Selon le rapport, elle compte près de 884 000 militaires, dont environ 355 000 sont en service actif. Ses forces aériennes comptent 115 000 effectifs, tandis que l'armée compte près de 519 000 soldats et les forces navales 100 000. 

Sur terre, elle dispose de plus de 2 200 chars, de plus de 2 900 unités d'artillerie au total et de plus de 61 100 véhicules. Il s'agit de la deuxième plus grande flotte de l'OTAN après celle des États-Unis. 

Dans les airs, elle compte 201 avions d'attaque, 84 avions de transport, près de 300 avions d'entraînement militaire, près de 30 avions spéciaux et plus de 600 hélicoptères au total. 

En mer, elle dispose de 13 sous-marins, 41 patrouilleurs, 11 chasseurs de mines, 9 corvettes, un porte-hélicoptères et 17 frégates. 

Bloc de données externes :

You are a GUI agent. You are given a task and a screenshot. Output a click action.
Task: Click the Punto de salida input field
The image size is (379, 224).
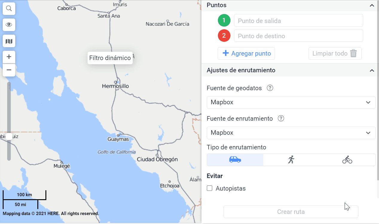click(x=298, y=21)
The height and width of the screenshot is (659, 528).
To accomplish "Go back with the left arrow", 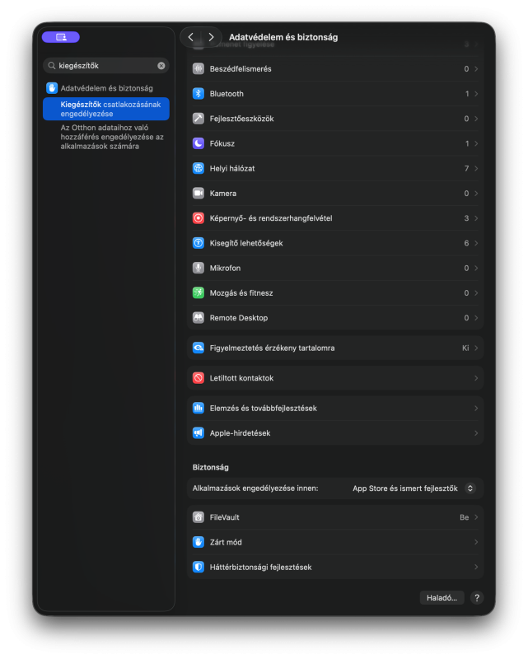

Selon le Dr Jens Bastian, chercheur à l'Institut allemand des affaires internationales et de sécurité (SWP), la Turquie a réformé son industrie de l'armement en mettant en relation les établissements d'enseignement supérieur, les entreprises et les centres de recherche avec l'armée, tout en se réorganisant financièrement. 

Mais malgré ses progrès, elle reste faible dans le secteur technologique, notamment en matière de micropuces et de technologie quantique. 

Selon le professeur Haluk Görgün, directeur de l'Agence nationale pour l'industrie de la défense (SBB), la Turquie a exporté toutes sortes d'équipements militaires vers 180 pays, pour un volume de plus de 7 milliards de dollars, ce qui témoigne également de la capacité militaire de la nation ottomane. 

Ankara a démontré qu'elle était devenue un concurrent sur le marché européen de l'armement en raison de ses niveaux d'exportation élevés, qui sont également une source de préoccupation pour certains pays européens.